Storgatan ("Main Street" or literally "Great Street") is one of the longer streets in Umeå (Sweden), about 4 kilometers long. Storgatan passes by the main city areas on the north side of Ume River. The street reaches from the old city limits at Tvärån in the west to Umeå East Station, near the Norrland's University Hospital, in the east.

Along Storgatan lies a number of Umeå Municipality's historic buildings, and five of the city's major parks. On average around 8,900 vehicles per day passes on this street (2006).

== History ==

When Umeå was founded in 1622, on the northern side of the Ume River, it was staked out in a grid pattern with two longitudinal streets parallel to the river and five perpendicular alleys that ran all the way to the river. The southern long street (nowadays Storgatan) continued onwards from the city limits in the form of the coastal road that ranged between Stockholm and Tornio.

The coastal road's local route went from Röbäck, to the ferry location on the Ume River at Backenkyrkan (literally "The Hillside Church"), through Umeå and then around Nydalasjön's southern tip and on to Innertavle.

In 1780, Storgatan was paved and in 1782 the houses along it received house numbers, since it was decided that all houses and farms in Umeå should be numbered. The number had to be painted on a wooden board and nailed above the main entrances.

In 1864 Umeå got a new city plan, which had influences from Nikolaistad (Vaasa) that was rebuilt after a fire in 1852.

In this plan the width of the streets were extended. The width of Storgatan increased from about 4–5 meters to roughly 18 meters (60 feet). The new plan also made room for sidewalks and plant beddings along the street. These approximately 3 meters (10 feet) wide beddings had to be planted with flowers and shrubs at the homeowner's expense. The house owners even got a fencing obligation, meaning that a property facing the street must be enclosed by a plank wall or fence, and it had to be built in a "tasteful" style. However those rules did not apply to already developed areas, for cost reasons.

In 1866 the new building ordinance for Umeå established that along the pavement edge suitable broadleaf trees had to be planted at regular intervals and thus Umeå had it first street birches. These were planted along the western part of Storgatan. However, the planting of birches on the city sidewalks was not done on a large scale until after the 1888 fire. In 1892 it was decided that the birch tree was the most suitable tree to plant on the city sidewalks.
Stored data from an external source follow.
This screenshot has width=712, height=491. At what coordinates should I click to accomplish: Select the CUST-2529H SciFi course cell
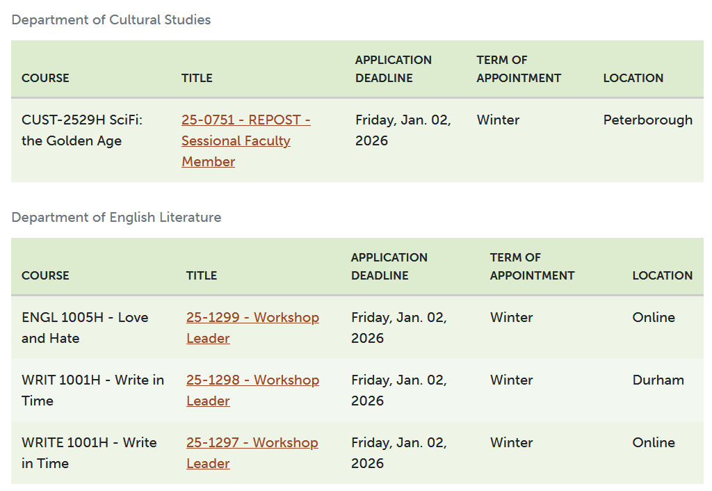tap(81, 130)
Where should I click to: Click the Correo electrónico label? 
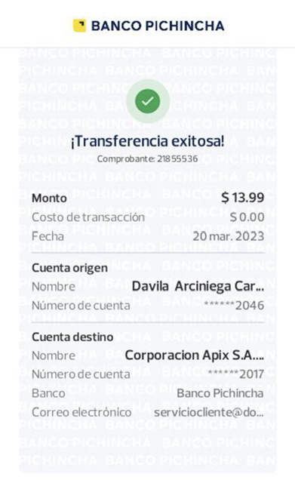point(81,412)
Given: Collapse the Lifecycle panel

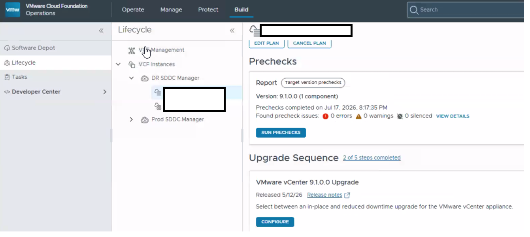Looking at the screenshot, I should [232, 30].
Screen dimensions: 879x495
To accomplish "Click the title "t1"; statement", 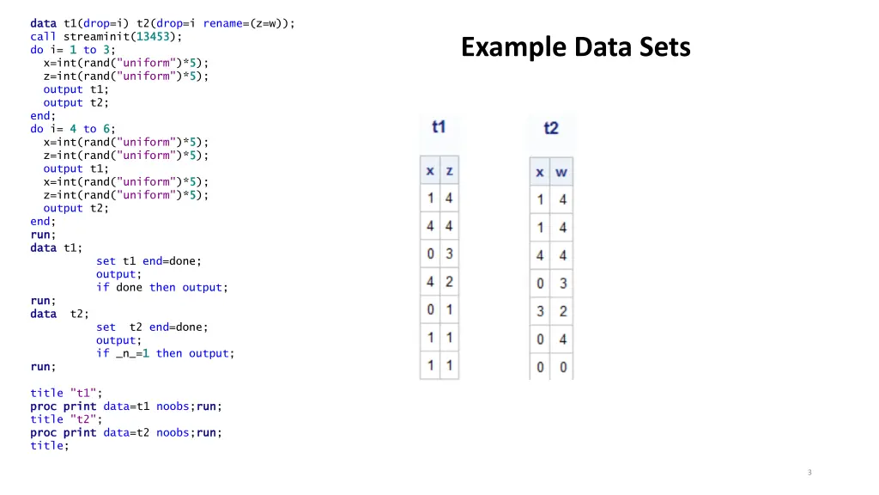I will [66, 393].
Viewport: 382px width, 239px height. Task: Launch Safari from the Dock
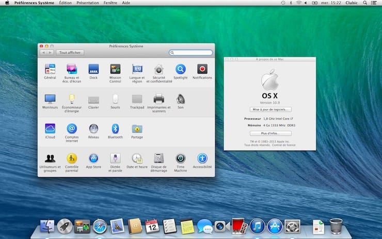100,226
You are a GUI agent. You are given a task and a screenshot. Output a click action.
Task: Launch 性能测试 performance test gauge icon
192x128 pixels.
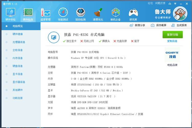(63, 12)
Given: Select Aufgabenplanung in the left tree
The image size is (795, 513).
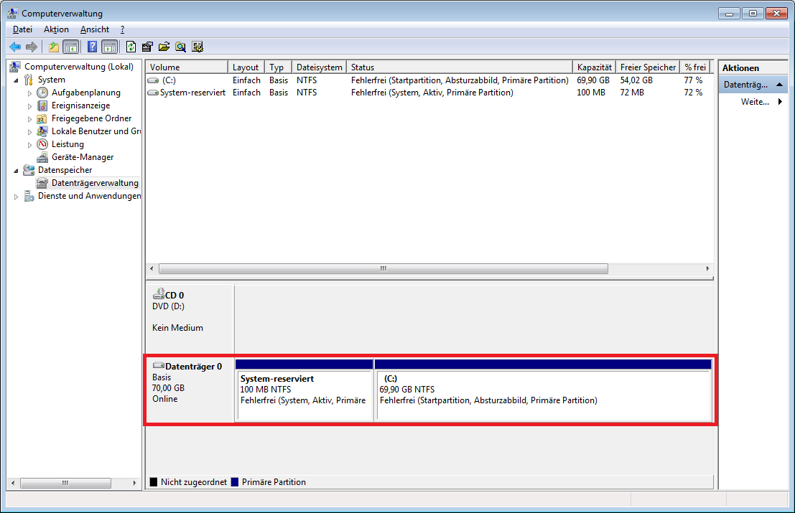Looking at the screenshot, I should [x=85, y=93].
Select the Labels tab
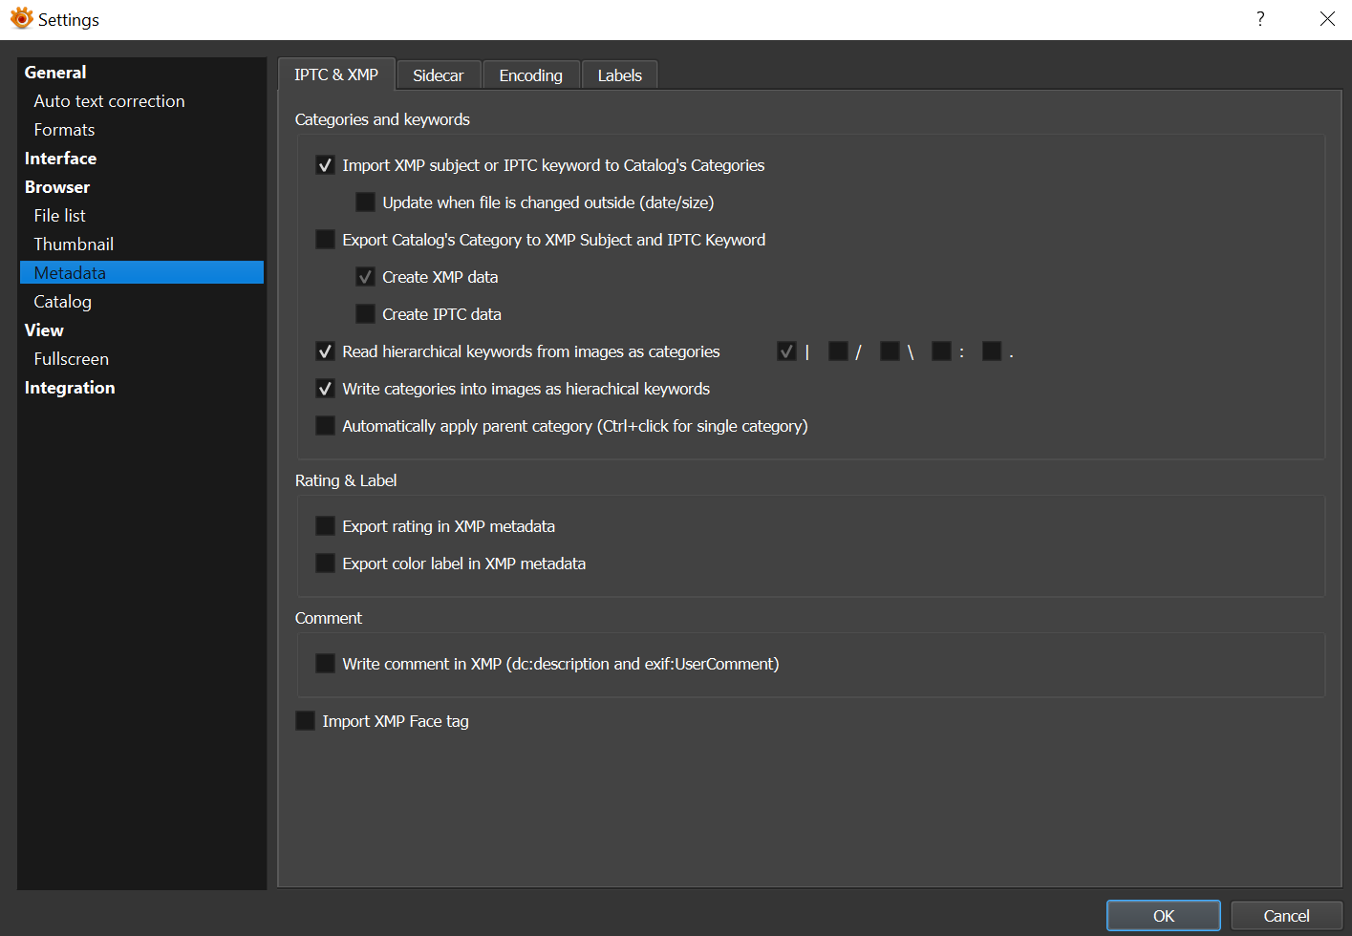Viewport: 1352px width, 936px height. 619,75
The transformation of the City Centre in the 1950 - 1960 centuries also affected the buildings along Storgatan.
Only a few of the old wooden houses were spared from being demolishing and the rest was replaced by modern buildings, such as the 1963 Domus department store (the current MVG mall) that has one of its sides to Storgatan.

In 2002, the center part of Storgatan was restored to have a more original look. The street got a 6.5 meter wide carriageway and a 5 meter wide walkway with birch trees on both sides of the roadway. Between the birches parking spots where added.

== Listed buildings along Storgatan ==
Along Storgatan a number of listed buildings are located: Gamla lasarettet, Bagare Thillmans gård, Gamla slöjdskolan, Löjtnant Grahns gård, The Court of Appeal for Upper Norrland, Färgare Höglanders gård, von Ahnska magasinet, Gamla bankhuset ("Smörasken"), Sparbankshuset, Umeå Town Hall, Handelsbanken, Riksbankshuset, Moritzska gården, Scharinska villan, Ringstrandska villan, Länsresidenset and Umeå Old Prison.